Here is a look at the official teaser trailer – just one scene where the three women are faced with a trip to the dreaded second floor office of the boss. There is really no dialogue. No words are need when anybody in the audience who remembers the Fox scandal would understand what is going on there.

If you strip away the fact that this is the Fox News – one of the most controversial US media outlets, and that A-list stars are portraying famous and equally controversial TV presenters, you are still left with the core of the story and the reason this movie is an important voice about societal changes. This is a voice about sexual pressures that women sometimes experience at work. Not all of the workplaces are as glamorous as an American TV station. Sometimes it could be a corner food stand in a remote village somewhere. Not all the workplaces would be as toxic as Fox News portrayed in the movie, but if a woman works long enough, somewhere in her lifetime it will happen. Most women on a planet have experienced some form of a sexual advance, a harassment, an aggression, a coercion, a suggestion, a humiliation, an innuendo, a retaliation, a threat, a tease, a discomfort, an attempt, a joke, a look or a touch – the list of relevant nouns can go on. At the same time, most women have also not retaliated. Instead they would run away, avoid, try to forget, endure, pretend it never happened, give up a promotion, decline a trip, leave room, leave job, leave town. Women have always known about those potential sexual pressures but in a majority of situations they also felt powerless to change it. Bombshell is telling a story of women who decided to change it.
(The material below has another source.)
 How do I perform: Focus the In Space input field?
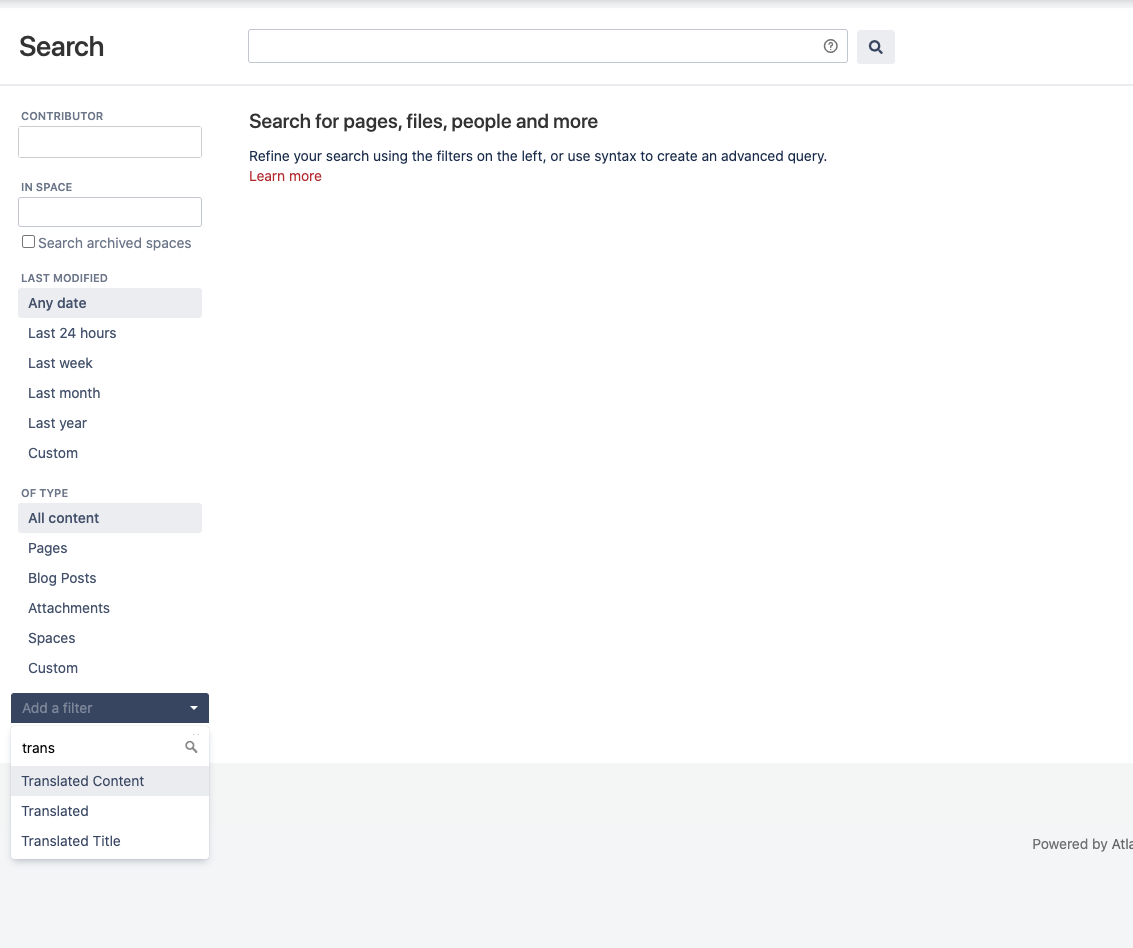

The irony of the actual event is that the movement to take back some respect and to hold the guy in power accountable started with the most conservative environment of a right-wing organization. The news bombshell that came next was that of Harvey Weinstein being accused in the press of sexual abuse (over 80 women came forward to support the accusation). This time, both the accused and the accusers were as liberal and progressive as possible. All this proves that bad treatment of women is very democratic- no ideology, no specific country or social strata – women can get harassed or preyed upon everywhere. It’s just that the Fox one was more toxic and finally one woman said enough. Oscar voters are fond of socially engaged tales that rip the topics off headline news so Bombshell is on track towards nominations. Even if the movie fails to garner awards, it is still a milestone in voicing the (hopefully) changing attitude towards women in the workplace.